[Work request]: The lines below that include "header" are to be found and copied.

[Entries supplied]:

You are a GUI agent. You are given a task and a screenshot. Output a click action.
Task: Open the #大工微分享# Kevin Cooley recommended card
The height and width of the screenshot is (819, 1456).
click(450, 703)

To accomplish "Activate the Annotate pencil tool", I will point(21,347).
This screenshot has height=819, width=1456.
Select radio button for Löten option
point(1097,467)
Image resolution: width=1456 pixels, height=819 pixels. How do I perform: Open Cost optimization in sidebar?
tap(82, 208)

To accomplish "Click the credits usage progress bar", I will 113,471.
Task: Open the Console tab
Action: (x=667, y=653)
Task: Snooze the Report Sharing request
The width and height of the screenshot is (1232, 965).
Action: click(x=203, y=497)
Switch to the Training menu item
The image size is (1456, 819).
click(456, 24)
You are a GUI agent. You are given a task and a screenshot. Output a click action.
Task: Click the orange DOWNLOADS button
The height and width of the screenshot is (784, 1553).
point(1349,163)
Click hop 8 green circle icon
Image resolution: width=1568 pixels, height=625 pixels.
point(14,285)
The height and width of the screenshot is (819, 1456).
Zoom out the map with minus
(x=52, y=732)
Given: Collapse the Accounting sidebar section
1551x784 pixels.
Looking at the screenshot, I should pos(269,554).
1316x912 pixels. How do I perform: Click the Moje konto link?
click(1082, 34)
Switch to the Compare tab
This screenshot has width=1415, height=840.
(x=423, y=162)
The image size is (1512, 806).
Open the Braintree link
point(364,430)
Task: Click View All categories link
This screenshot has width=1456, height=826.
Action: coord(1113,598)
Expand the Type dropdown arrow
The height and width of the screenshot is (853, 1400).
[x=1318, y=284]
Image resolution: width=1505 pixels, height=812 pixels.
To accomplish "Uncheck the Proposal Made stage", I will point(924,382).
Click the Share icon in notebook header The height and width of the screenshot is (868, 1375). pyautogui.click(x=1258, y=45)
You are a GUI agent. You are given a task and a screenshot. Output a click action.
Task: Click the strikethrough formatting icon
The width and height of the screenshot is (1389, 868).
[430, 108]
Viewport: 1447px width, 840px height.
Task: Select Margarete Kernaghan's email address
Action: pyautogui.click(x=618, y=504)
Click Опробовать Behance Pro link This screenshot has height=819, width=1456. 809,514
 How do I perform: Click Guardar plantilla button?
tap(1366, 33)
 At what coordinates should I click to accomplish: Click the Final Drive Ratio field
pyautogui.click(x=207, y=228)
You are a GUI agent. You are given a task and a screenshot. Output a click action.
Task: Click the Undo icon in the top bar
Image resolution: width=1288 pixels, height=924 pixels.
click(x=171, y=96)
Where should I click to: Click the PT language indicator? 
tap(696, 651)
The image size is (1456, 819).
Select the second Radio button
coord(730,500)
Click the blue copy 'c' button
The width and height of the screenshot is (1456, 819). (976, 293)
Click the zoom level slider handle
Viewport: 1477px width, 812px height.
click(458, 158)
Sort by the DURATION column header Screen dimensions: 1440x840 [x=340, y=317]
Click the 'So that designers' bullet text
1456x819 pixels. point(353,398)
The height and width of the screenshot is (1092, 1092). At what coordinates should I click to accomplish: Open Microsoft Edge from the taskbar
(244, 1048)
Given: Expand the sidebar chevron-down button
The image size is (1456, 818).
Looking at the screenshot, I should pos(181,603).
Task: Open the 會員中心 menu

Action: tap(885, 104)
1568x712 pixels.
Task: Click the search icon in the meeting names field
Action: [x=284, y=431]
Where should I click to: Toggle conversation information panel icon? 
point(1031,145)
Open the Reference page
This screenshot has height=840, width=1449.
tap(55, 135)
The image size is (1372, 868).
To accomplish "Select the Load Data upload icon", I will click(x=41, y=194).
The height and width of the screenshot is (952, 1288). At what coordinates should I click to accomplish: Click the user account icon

[Exercise answer]:
Click the Share icon in notebook header The height and width of the screenshot is (868, 1375). pyautogui.click(x=1258, y=45)
Sort by the DURATION column header Screen dimensions: 1440x840 [x=340, y=317]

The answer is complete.